Testing for POTS, OH and MCAS
The problem with these is that specialists are rare. Seeing an expert may require long travel which is certainly not a pleasure with POTS, etc. Living in a small country, there may be no experts at all. So before undertaking any bigger efforts, there are plentiful reasons to first get the basic tests done in a GPs office or even at home.
MCAS
it is not so difficult to get tested, see here:
http://www.dysautonomiainternational.org/blog/wordpress/a-tale-of-two-syndromes-pots-and-mcas/
While these are not-so-frequently done tests, here in Europe I found that major labs such as Unilabs can do them.
POTS and OH
Basic tests in any doctors office or at home
The fully official scientific tests as carried out by experts would require a tilt table. GP's do not have that. The good news is that you can safely replace that by the "poor mans tilt table test", which means simply to stand up. On a tilt table, an increase of the heart rate by >=30 BPM (beats per minute), compared to laying, qualifies for POTS. When doing the same study laying-standing >=28 BPM already qualify for POTS. There is a simple reason for the 30 vs 28 BPM difference: standing is a smaller challenge because leg muscles will help pumping the blood upwards.
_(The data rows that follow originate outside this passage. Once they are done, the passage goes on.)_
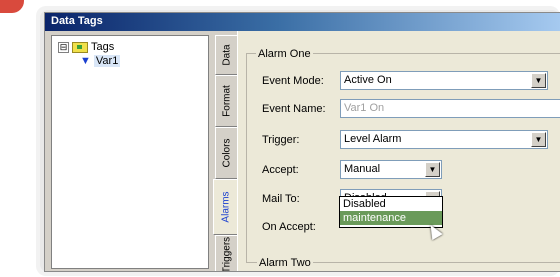  What do you see at coordinates (64, 47) in the screenshot?
I see `collapse-expander-icon: ⊟` at bounding box center [64, 47].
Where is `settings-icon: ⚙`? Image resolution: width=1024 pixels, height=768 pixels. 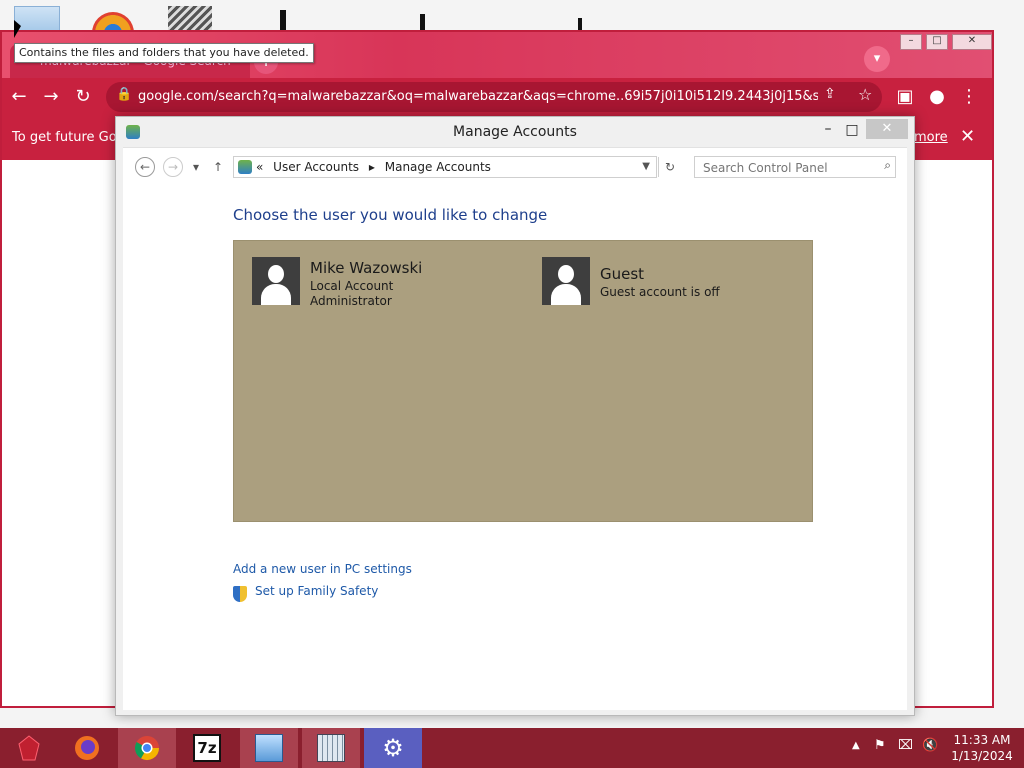
settings-icon: ⚙ is located at coordinates (393, 748).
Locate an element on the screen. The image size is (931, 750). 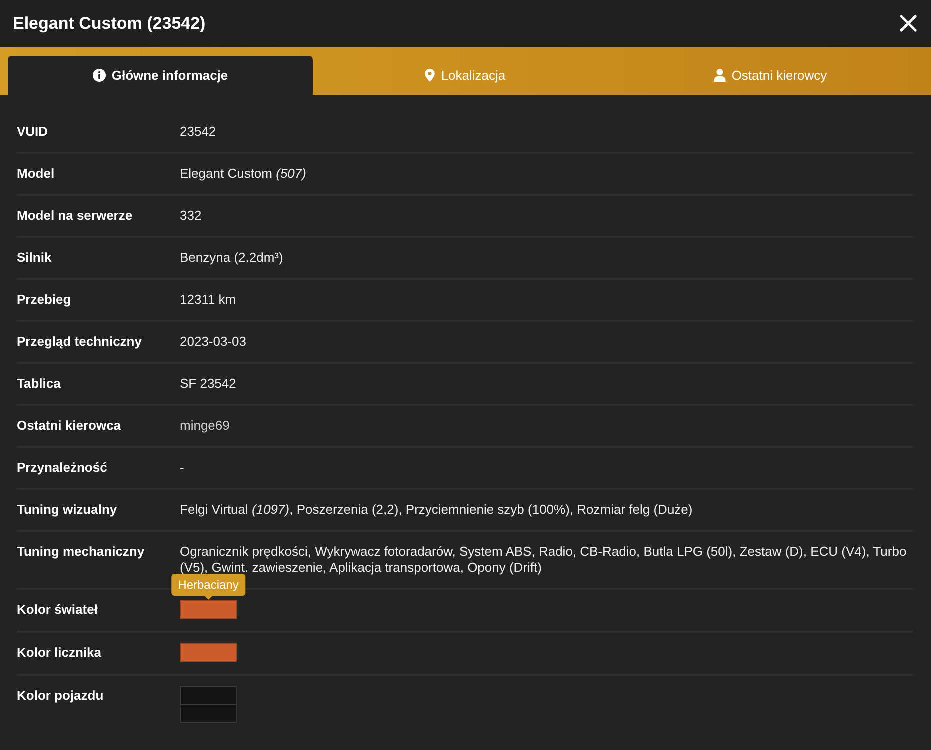
field-value: SF 23542 is located at coordinates (209, 384).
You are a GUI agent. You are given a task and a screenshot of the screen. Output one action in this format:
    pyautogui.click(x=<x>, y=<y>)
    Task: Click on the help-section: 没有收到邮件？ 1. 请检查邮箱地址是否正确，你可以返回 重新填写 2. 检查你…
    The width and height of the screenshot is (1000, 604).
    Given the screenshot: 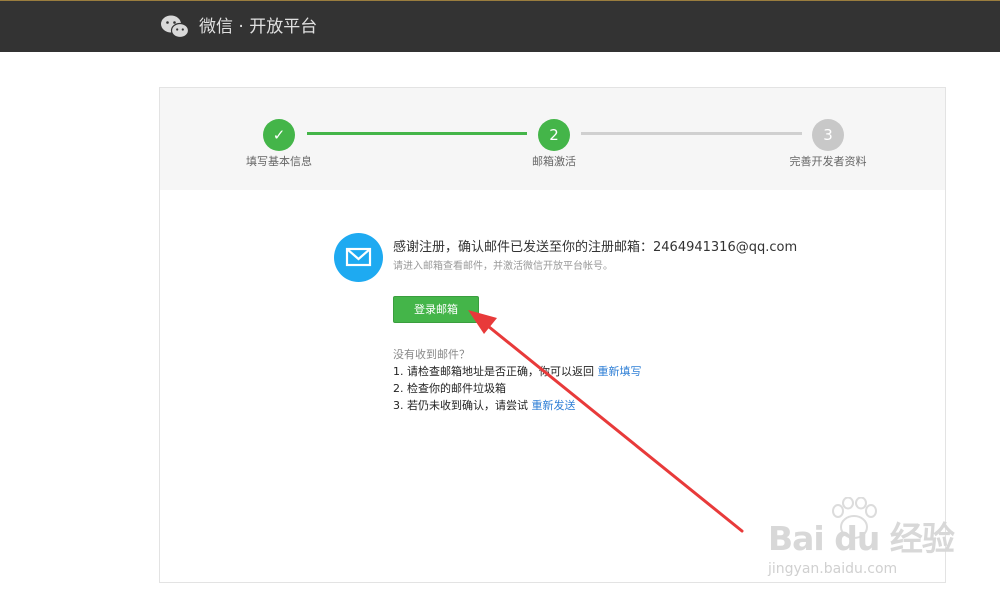 What is the action you would take?
    pyautogui.click(x=518, y=380)
    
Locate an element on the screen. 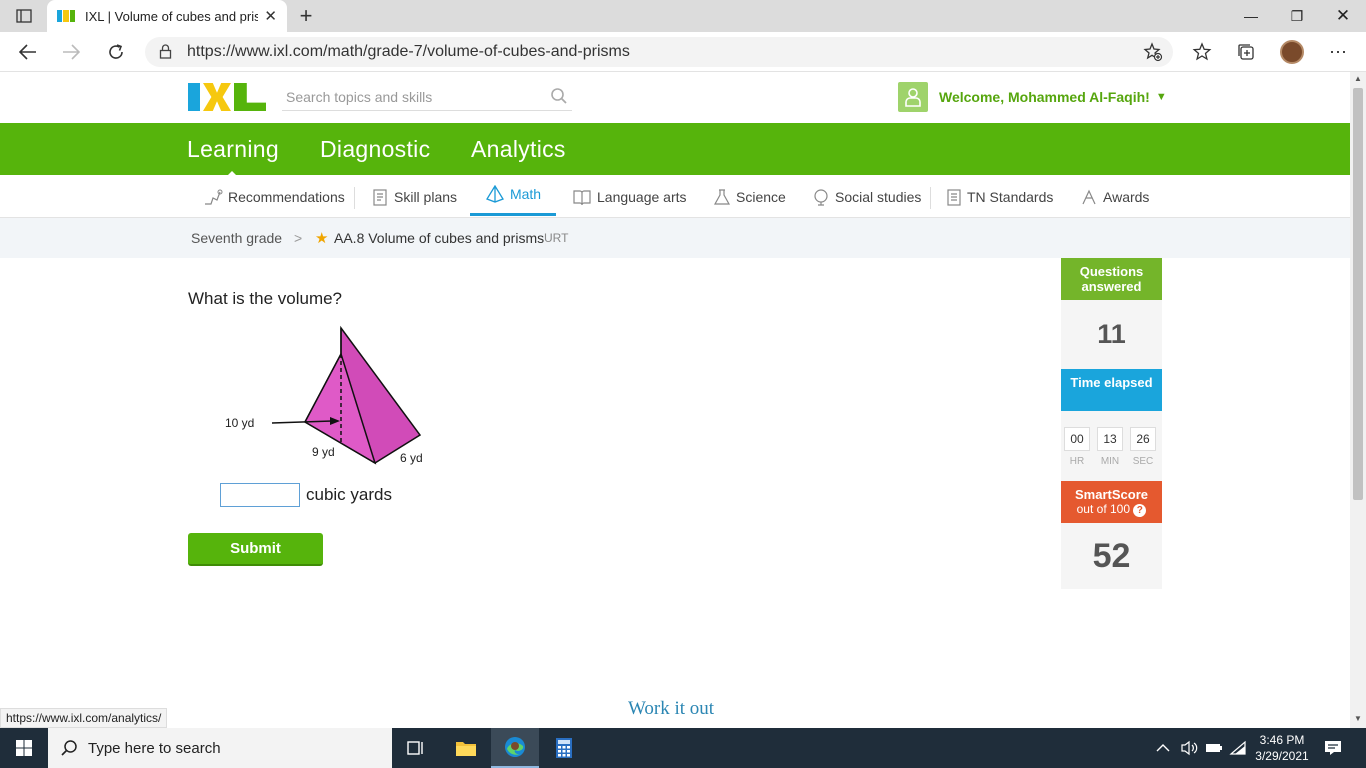 The image size is (1366, 768). edge-browser-icon is located at coordinates (515, 748).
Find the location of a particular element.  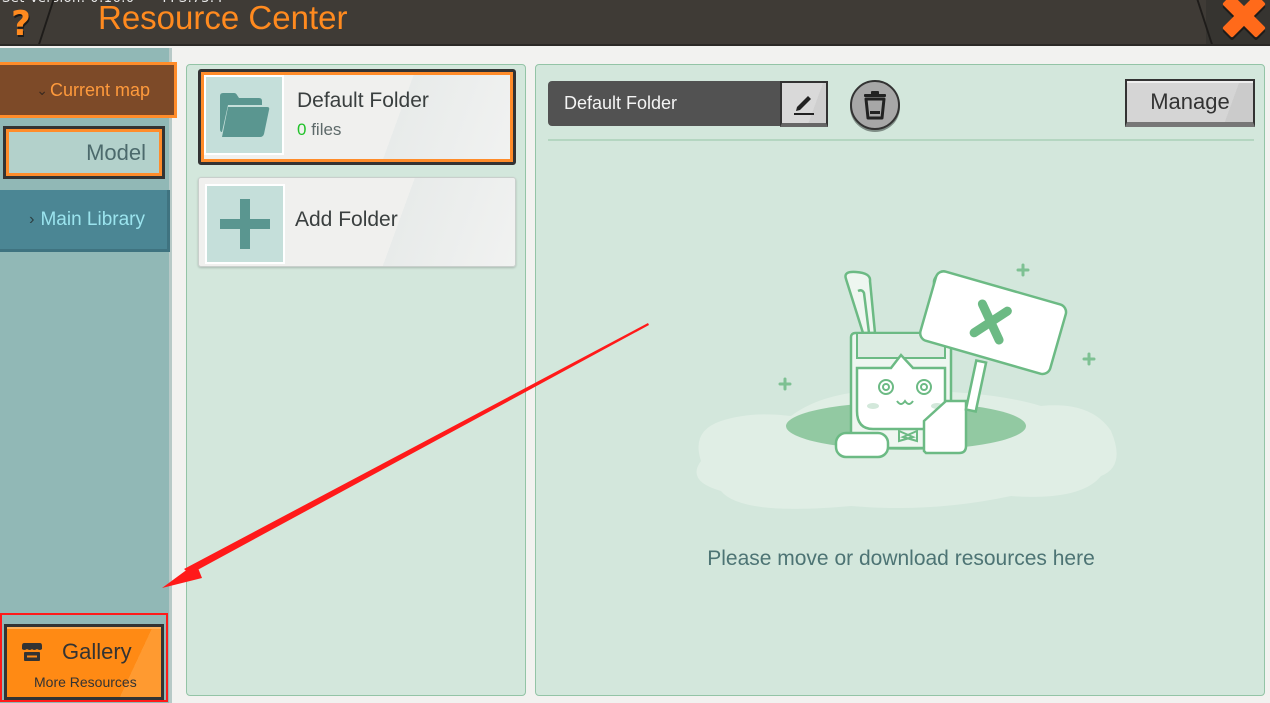

sidebar-item-label: Main Library is located at coordinates (92, 219).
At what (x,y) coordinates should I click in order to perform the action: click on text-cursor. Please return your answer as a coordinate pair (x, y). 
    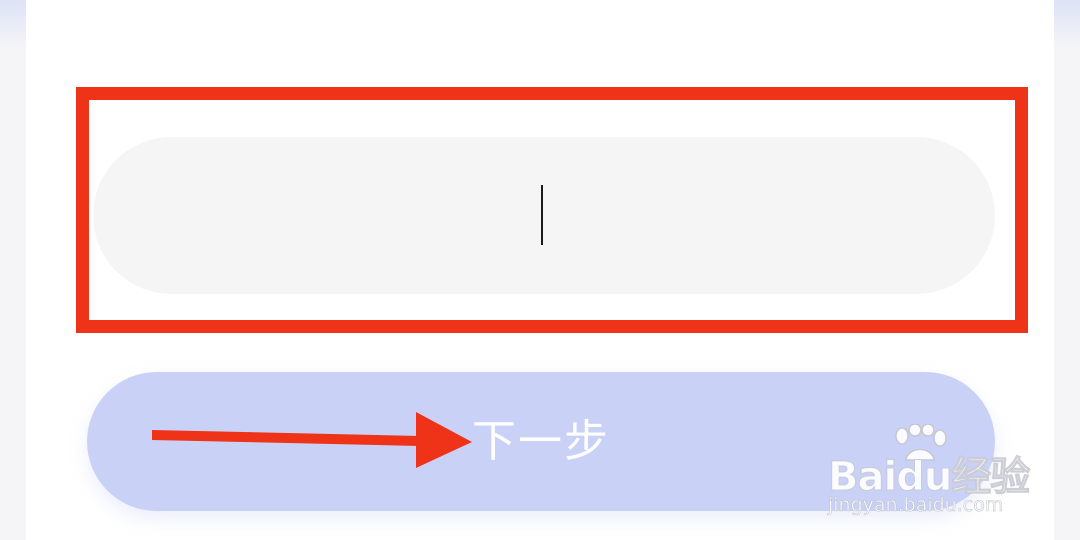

Here is a good link with all the exact details of what to do and how to interpret the variousest possible outcomes:
http://www.oiresource.com/oitest.htm
You can do all this testing perfectly well at home. There is just one obstacle: many BP meters are inaccurate. Also they require calibration all 2-3 years, which usually no private person does or even knows about. I bought my BP meter after reading reports evaluating many devices for accuracy.
Important: Many people have issues only when there are additional hemodynamic challenges such as in the early morning or after a meal.
http://www.ncbi.nlm.nih.gov/pmc/articles/PMC3172399/
http://forums.phoenixrising.me/inde...tural-orthostatic-tachycardia-syndrome.42733/
This perfectly qualifies for POTS, etc, but the measurement at the doctors office will miss the diagnosis. -> Get tested when you have the symptoms!
Ok, these were the basics. Now, a more interesting thing comes.
Testing for what happens inside: noradrenaline as a measure of sympathetic vasoconstrictory effort
I made the experience that even neurologists and professors at respected hospitals do not know about the following:
A standing-laying study of noradrenaline (=norepinephrine). Standing vs laying noradrenaline is of interest, because it is a measure of sympathetic vasoconstrictory effort.
Even if your BP and heart rate results are only borderline bad or not even that, it can be that your body has to mount tremendous effort in terms of sympathetic vasoconstriction in order to get you standing. The heart rate will only increase if the vasoconstrictive efforts fail. Too much sympathetic effort is damaging to health because sympathicus is inhibiting the parasympathicus and parasympathicus is what is needed for digestion and immune system. The trick is essentially: Noradrenaline can be produced both by the adrenal glands and by neurons. So when doing a single measurement, you dont know where the noradrenaline comes from. But upon standing up, it is only the neurons that issue commands to constrict vessels. They release noradrenaline and this can be measured in the blood stream as some of it spills over into the blood.
What I did: Have noradrenaline tested as I walk into the lab (take care not to sit in the waiting room, but stand!), then lay for 15 min on a lit to get fully relaxed. Then have the noradrenaline taken laying. Instruct personnel beforehand to not talk to you and not make you move or sit up as this will falsify measurements. Ideally they should put a port into your arm, so they do not need to sting you with a needle when laying.
This test you cannot do at home, nor at a GPs office, because blood draws for noradrenaline need special handling. But you dont need to go to a hospital either. It can be done in a lab if they have a lit.
So in the following paper you see that an increase of more than 600 qualifies for hypadrenergic POTS:
http://www.ncbi.nlm.nih.gov/pubmed/21947988
There are two things, however, which do not stand in this paper:
First, it is fully sufficient if you reach the >600 only in certain situations, when there is additional hemodynamic challenge, for example after a meal (blood in the belly). So you should get tested then, when you do have the problem, whatever your trigger is. It is uncomfortable to be in a lab then, but for such tests I just had myself drive there with a taxi and prearrange for rest afterwards.
Second, even if you do not reach the 600 noradrenaline increase, you still can have some pathology. The following paper provides normal values for healthy people of different age groups, standing and laying:
http://www.sciencedirect.com/science/article/pii/S0167494397000083
My increase of noradrenaline was well bigger than that of healthy normal people but somewhat under 600. Now, one needs to dig for causes. And that is where my next post comes about testing for vasodilators, see below.
A great diagnostic list for further details on POTS is here:
http://dinet.org/index.php/information-resources/pots-place/pots-detection
How about you and your POTS? Did you already get tested for standing-laying noradrenaline?